### [Written task 1]
From the court excerpt on military service and seniority, list every writ petition number it mentions.
### [Written task 2]
Using the court excerpt on military service and seniority, answer these:
(a) What is the date of Haryana Government Gazette Notification No. G.S.R. 77?
(b) On what date was the first emergency lifted?
(c) Under which article of the Constitution did some ex-military officers file writ petitions directly before this Court?

### [Text shown]
5. Seniority, promotion, increment, pension and leave of Government employees :-The period spent on military service by a Government employee shall count for seniority promotion, increment and pension in the service or post held by him immediately before his joining military service. A permanent Government employee who renders military service, shall earn leave during such service according to the leave rules applicable to him immediately before his joining military service. A temporary Government employees shall during military service, be governed by the military rules in all respects. The employee concerned shall be entitled to proforma promotion in his parent department under the 'next below' rule and also to seniority in higher posts to which he would otherwise have been entitled if he had not joined military service.

10. According to these rules and the previous assurances given by the Government the petitioners were to be given seniority by counting period of military service for the purpose of determining seniority, increments and pension etc. Immediately on appointment of the petitioners as temporary Assistant Engineers they became entitled to get their seniority fixed giving them the benefit of their military service but the gradation list prepared, however, did not include the military service of the petitioners for the purpose of fixation of their seniority. The State of Haryana just to deprive the petitioners, and others similarly situated, of military service amended the rules with retrospective effect from 1st November, 1966 vide Haryana Government Gazette Notification No. G.S.R. 77/Const/Article 309 /Amend/(1)/76 dated 22nd March, 1976. The Amendment was made in the Rule 4(ii) by adding a proviso, which is in the following terms:

Provided that a person who has availed of concession under Sub-rule (3) of Rule (3) shall not be entitled to the concession under this clause.

11. The Government also issued a notification No. G.S.R. 182/ Const/Art/. 309/Aiuead/(2)./76 dated 9th August, 1976 making amendment in the definition of the expression 'military service' in Rule 2 just to retreat from their previous commitments. It reads:

For the purpose of these rules the expression 'military service' means the service rendered by a person, who had been enrolled or commissioned during the period of operation of the proclamation of emergency made by the President under Article 352 of the Constitution of India on 26th October, 1962 in any of the three wings of the Indian Armed Forces (including the service as a Warrant Officer) during the period of the said emergency or such other service as may hereafter be declared as military service for the purpose of these rules. Any period of military training followed by military service shall also be reckoned as military service.

12. This notification has been issued with retrospective effect from 1st of November, 1966 and restricted the benefits of military service up to 10th of January, 1968, the date on which the first emergency was lifted with the result that the vested rights which accrued to the petitioners in 1969, 1970 and 1971 have been taken away.

13. Some of the ex-military officers challenged the impugned amendment and the consequent gradation list by filing two petitions, writ petition No. 1088 of 1980 and ;writ petition No. 2065 of 1976 in the High Court of Punjab and Haryana under Article 226 of the Constitution. Both these writ petitions were dismissed by the High Court and they gave rise to civil appeal Nos. 3096 and 3095 of 1980 respectively. Some of the ex-military officers have filed writ petitions directly before this Court under Article 32 of the Constitution and they are writ petition Nos. 6436 and 6437 of 1980.

### [Given material]
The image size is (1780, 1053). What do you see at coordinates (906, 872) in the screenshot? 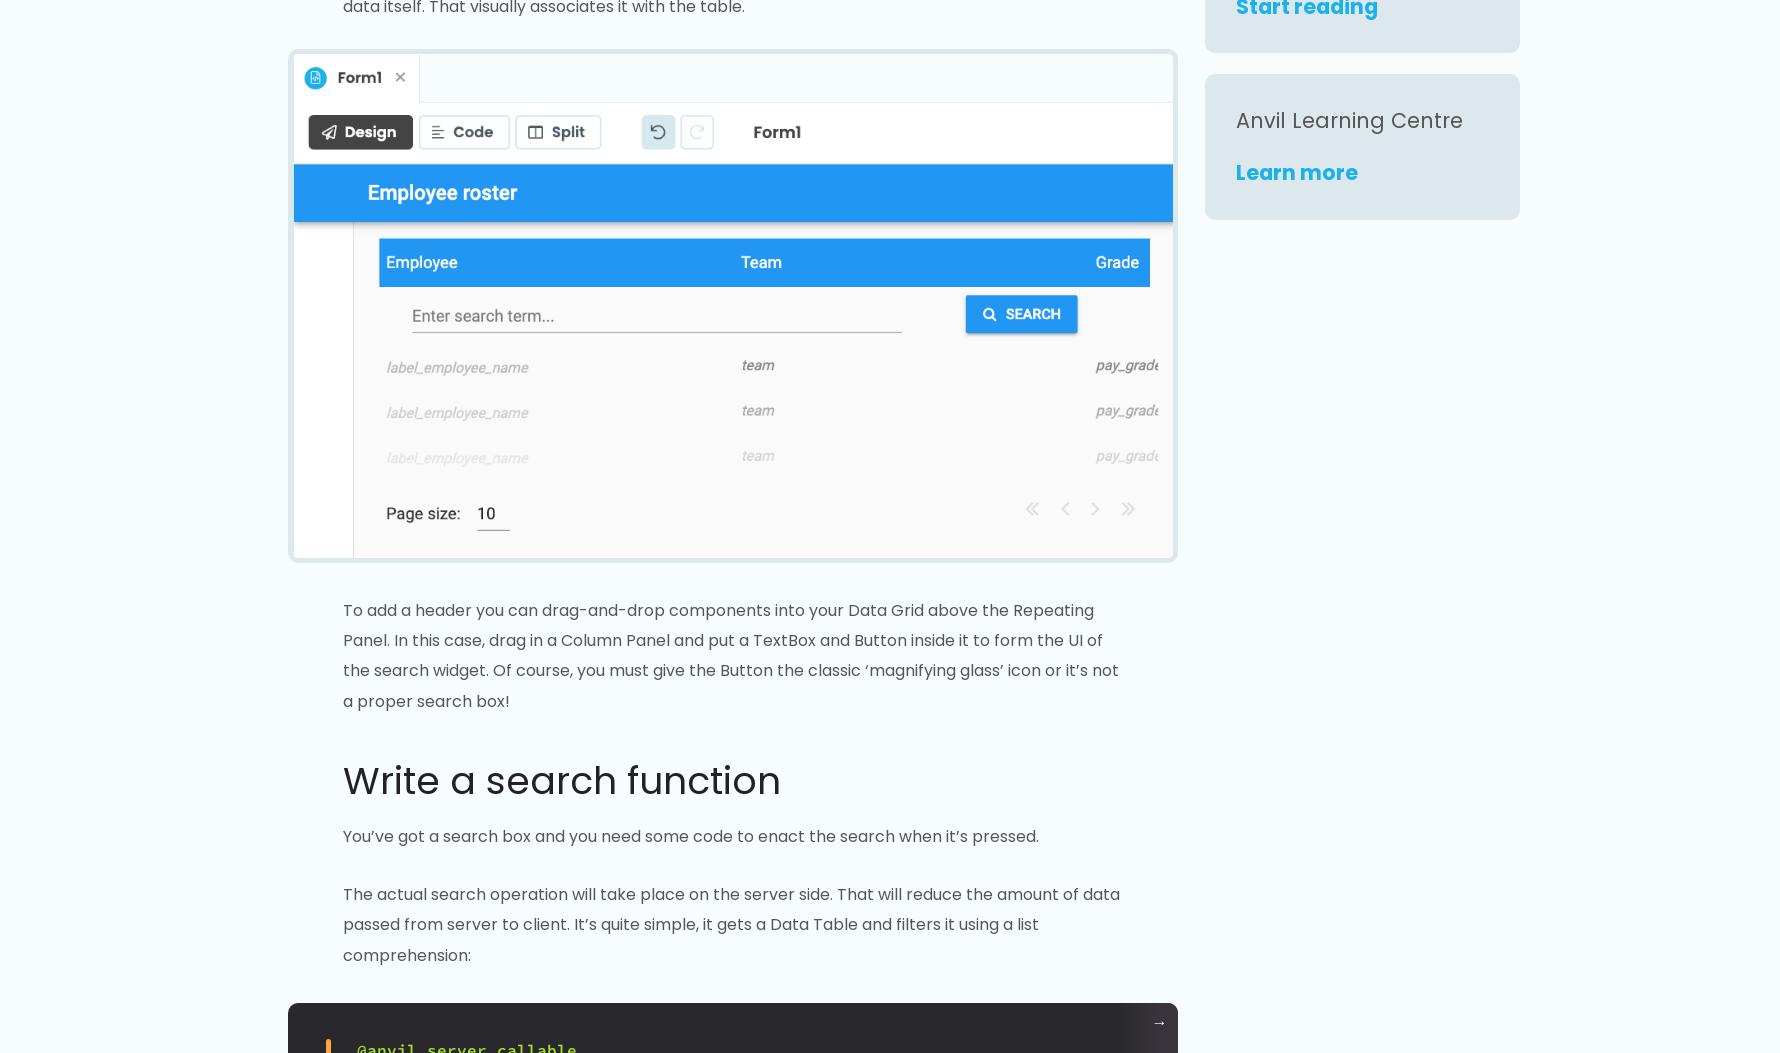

### [Output 1]
Writ petition No. 1088 of 1980
Writ petition No. 2065 of 1976
Writ petition No. 6436 of 1980
Writ petition No. 6437 of 1980

### [Output 2]
(a) 22nd March, 1976
(b) 10th of January, 1968
(c) Article 32